Given data:
=== Section Start ===
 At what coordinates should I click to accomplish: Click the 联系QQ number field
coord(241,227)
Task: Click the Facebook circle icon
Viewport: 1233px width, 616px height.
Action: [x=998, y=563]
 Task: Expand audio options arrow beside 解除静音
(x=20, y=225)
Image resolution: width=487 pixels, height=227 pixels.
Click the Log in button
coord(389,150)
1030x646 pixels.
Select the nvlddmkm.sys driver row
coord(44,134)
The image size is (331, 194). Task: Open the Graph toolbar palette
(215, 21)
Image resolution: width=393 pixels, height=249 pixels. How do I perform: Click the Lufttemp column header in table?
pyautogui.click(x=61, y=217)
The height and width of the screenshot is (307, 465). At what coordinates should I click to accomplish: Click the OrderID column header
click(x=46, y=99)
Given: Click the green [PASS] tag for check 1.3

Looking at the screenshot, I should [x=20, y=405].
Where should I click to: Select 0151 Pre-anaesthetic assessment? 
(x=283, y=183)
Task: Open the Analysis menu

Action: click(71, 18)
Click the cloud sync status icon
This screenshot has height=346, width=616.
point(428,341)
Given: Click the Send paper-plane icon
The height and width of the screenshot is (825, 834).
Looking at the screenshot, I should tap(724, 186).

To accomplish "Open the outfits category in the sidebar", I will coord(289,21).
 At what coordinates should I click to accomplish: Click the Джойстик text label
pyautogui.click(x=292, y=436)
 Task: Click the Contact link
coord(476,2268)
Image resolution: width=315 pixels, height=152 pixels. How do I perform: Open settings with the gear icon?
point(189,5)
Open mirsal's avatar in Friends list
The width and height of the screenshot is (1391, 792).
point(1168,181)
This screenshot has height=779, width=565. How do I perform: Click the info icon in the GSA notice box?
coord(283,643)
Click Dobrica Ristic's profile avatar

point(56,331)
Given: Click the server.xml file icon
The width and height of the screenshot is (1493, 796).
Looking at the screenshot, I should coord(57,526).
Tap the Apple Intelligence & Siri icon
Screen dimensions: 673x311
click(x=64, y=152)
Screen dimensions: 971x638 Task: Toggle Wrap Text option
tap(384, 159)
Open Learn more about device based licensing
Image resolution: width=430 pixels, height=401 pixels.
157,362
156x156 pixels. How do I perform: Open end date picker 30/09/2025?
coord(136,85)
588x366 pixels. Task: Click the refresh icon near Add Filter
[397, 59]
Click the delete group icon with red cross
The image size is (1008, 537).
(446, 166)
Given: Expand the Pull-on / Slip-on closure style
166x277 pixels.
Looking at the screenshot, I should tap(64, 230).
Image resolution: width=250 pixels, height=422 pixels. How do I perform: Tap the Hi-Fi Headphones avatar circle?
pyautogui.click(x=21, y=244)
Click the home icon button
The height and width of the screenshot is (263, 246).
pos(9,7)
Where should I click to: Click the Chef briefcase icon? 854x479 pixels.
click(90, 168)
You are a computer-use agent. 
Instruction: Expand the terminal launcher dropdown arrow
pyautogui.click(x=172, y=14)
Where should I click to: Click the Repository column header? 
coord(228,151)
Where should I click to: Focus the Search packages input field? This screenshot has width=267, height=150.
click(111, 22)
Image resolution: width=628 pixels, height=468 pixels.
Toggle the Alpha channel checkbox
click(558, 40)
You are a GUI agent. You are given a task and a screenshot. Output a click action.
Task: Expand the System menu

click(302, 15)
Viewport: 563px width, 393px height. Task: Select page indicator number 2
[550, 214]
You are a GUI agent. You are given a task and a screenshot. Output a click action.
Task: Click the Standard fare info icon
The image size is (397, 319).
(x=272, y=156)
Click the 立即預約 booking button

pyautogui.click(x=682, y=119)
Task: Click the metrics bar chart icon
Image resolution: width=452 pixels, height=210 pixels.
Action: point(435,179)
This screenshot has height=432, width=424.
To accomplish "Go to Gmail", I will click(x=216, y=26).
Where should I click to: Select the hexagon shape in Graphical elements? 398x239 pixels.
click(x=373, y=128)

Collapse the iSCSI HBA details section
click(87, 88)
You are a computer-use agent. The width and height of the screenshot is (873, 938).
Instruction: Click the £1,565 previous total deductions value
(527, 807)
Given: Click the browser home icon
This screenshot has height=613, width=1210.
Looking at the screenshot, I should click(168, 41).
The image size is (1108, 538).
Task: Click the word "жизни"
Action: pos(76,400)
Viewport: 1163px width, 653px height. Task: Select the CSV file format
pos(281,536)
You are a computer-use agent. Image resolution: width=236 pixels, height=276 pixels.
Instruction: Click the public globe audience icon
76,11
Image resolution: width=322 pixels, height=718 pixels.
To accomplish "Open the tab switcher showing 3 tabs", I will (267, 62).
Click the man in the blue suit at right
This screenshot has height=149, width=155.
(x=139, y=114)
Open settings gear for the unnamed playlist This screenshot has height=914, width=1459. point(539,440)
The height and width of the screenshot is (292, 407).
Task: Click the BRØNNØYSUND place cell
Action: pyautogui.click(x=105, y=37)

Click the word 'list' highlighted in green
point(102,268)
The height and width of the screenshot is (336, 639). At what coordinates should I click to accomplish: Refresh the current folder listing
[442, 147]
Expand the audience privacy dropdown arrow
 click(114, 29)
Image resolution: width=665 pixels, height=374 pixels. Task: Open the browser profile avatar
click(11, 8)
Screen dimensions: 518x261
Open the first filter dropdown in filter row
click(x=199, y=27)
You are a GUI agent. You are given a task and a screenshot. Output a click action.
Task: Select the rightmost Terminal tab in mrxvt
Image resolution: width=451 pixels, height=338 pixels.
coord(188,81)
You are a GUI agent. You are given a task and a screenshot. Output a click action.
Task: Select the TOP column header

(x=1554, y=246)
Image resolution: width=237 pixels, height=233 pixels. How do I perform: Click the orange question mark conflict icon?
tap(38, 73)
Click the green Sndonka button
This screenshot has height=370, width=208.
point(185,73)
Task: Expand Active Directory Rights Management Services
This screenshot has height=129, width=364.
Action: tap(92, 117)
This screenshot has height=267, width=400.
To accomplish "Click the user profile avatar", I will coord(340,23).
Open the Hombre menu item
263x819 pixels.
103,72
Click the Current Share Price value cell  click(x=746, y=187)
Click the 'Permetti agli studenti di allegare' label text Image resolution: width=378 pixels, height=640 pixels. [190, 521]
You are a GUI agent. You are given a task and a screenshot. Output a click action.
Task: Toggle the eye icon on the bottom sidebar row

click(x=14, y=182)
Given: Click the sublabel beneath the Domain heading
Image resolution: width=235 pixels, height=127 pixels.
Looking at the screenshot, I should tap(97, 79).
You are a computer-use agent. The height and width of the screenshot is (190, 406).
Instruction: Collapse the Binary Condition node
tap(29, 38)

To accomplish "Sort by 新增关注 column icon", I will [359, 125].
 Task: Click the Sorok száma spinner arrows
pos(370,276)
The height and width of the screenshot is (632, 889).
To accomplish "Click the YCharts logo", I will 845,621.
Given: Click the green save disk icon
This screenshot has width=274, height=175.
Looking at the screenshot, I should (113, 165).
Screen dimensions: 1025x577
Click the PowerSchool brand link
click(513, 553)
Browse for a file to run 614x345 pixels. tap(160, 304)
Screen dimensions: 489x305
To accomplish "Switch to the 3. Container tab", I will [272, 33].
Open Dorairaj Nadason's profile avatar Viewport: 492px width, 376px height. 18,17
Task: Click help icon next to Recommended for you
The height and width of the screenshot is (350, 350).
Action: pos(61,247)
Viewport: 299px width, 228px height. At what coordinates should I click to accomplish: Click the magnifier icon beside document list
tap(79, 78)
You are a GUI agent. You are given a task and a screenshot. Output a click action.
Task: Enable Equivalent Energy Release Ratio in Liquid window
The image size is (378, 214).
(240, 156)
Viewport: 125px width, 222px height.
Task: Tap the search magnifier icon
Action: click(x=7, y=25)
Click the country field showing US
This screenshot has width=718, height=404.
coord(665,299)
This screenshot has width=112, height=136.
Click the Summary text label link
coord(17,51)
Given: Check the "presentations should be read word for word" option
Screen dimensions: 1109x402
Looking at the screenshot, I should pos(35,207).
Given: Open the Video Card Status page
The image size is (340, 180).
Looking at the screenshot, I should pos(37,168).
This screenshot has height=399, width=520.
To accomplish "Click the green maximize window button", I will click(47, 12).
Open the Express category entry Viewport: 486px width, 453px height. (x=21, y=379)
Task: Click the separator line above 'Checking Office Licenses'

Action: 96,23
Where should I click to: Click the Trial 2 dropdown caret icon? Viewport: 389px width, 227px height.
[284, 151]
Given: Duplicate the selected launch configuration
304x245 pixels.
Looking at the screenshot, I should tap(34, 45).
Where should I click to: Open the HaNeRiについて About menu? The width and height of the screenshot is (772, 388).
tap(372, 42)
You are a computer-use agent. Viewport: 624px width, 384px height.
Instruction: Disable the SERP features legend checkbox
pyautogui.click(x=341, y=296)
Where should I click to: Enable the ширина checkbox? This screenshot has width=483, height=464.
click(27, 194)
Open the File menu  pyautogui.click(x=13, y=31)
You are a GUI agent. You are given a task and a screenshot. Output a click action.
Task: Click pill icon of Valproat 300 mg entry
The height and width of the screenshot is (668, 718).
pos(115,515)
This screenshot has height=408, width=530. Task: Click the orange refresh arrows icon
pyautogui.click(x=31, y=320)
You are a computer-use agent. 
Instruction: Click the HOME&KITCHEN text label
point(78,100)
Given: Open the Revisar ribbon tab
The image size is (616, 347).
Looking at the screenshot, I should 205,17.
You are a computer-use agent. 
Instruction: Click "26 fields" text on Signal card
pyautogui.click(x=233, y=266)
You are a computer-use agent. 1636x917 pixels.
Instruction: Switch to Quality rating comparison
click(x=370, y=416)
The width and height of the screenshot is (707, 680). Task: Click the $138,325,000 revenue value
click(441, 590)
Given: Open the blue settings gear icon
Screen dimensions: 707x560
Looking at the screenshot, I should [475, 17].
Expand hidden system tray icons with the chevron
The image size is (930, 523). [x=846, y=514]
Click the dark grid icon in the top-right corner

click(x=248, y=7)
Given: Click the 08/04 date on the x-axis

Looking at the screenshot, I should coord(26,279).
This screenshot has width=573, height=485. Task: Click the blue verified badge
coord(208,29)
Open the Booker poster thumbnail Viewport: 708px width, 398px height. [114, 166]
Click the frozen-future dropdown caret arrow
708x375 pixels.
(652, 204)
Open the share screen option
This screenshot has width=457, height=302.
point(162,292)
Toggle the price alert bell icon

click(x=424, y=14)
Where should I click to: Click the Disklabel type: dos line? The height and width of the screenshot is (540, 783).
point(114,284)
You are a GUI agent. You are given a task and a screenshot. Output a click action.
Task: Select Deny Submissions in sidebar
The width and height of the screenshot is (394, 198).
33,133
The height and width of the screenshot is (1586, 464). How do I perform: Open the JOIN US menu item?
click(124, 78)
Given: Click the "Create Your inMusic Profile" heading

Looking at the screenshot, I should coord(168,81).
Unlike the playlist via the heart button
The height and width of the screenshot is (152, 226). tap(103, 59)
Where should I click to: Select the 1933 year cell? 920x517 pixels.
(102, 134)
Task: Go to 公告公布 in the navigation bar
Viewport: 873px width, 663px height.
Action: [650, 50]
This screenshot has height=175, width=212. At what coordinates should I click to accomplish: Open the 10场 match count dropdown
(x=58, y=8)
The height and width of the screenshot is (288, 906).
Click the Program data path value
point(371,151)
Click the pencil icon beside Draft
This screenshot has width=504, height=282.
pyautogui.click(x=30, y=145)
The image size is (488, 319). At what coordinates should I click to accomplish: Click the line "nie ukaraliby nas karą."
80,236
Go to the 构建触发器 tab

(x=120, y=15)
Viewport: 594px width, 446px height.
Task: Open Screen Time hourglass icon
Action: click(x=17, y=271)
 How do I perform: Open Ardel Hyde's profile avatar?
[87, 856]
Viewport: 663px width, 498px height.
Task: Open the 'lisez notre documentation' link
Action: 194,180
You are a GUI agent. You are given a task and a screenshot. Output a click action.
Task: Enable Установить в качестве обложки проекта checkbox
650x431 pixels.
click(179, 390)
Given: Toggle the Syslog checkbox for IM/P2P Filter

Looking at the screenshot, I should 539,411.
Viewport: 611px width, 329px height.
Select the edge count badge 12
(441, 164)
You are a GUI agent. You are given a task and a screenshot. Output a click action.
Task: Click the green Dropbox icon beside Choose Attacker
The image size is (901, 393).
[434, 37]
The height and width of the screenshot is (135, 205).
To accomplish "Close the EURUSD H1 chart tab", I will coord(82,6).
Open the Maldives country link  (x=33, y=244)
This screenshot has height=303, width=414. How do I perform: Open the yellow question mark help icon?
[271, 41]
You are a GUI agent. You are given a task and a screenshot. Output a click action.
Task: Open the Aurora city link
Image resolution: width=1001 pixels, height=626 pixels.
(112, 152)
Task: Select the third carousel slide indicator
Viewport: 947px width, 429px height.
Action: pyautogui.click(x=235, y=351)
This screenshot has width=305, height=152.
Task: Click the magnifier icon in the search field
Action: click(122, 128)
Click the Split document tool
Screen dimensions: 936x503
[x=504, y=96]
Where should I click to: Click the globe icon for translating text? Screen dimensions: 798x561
=== Section End ===
What you should do:
Copy out each line of the data above, exactly, if it lies between the line holding "Given: Click the 08/04 date on the x-axis" and the line holding "Task: Enable Установить", inclusive; copy no other line.

Expected output:
Given: Click the 08/04 date on the x-axis

Looking at the screenshot, I should coord(26,279).
This screenshot has width=573, height=485. Task: Click the blue verified badge
coord(208,29)
Open the Booker poster thumbnail Viewport: 708px width, 398px height. [114, 166]
Click the frozen-future dropdown caret arrow
708x375 pixels.
(652, 204)
Open the share screen option
This screenshot has width=457, height=302.
point(162,292)
Toggle the price alert bell icon

click(x=424, y=14)
Where should I click to: Click the Disklabel type: dos line? The height and width of the screenshot is (540, 783).
point(114,284)
You are a GUI agent. You are given a task and a screenshot. Output a click action.
Task: Select Deny Submissions in sidebar
The width and height of the screenshot is (394, 198).
33,133
The height and width of the screenshot is (1586, 464). How do I perform: Open the JOIN US menu item?
click(124, 78)
Given: Click the "Create Your inMusic Profile" heading

Looking at the screenshot, I should coord(168,81).
Unlike the playlist via the heart button
The height and width of the screenshot is (152, 226). tap(103, 59)
Where should I click to: Select the 1933 year cell? 920x517 pixels.
(102, 134)
Task: Go to 公告公布 in the navigation bar
Viewport: 873px width, 663px height.
Action: [650, 50]
This screenshot has height=175, width=212. At what coordinates should I click to accomplish: Open the 10场 match count dropdown
(x=58, y=8)
The height and width of the screenshot is (288, 906).
Click the Program data path value
point(371,151)
Click the pencil icon beside Draft
This screenshot has width=504, height=282.
pyautogui.click(x=30, y=145)
The image size is (488, 319). At what coordinates should I click to accomplish: Click the line "nie ukaraliby nas karą."
80,236
Go to the 构建触发器 tab

(x=120, y=15)
Viewport: 594px width, 446px height.
Task: Open Screen Time hourglass icon
Action: click(x=17, y=271)
 How do I perform: Open Ardel Hyde's profile avatar?
[87, 856]
Viewport: 663px width, 498px height.
Task: Open the 'lisez notre documentation' link
Action: 194,180
You are a GUI agent. You are given a task and a screenshot. Output a click action.
Task: Enable Установить в качестве обложки проекта checkbox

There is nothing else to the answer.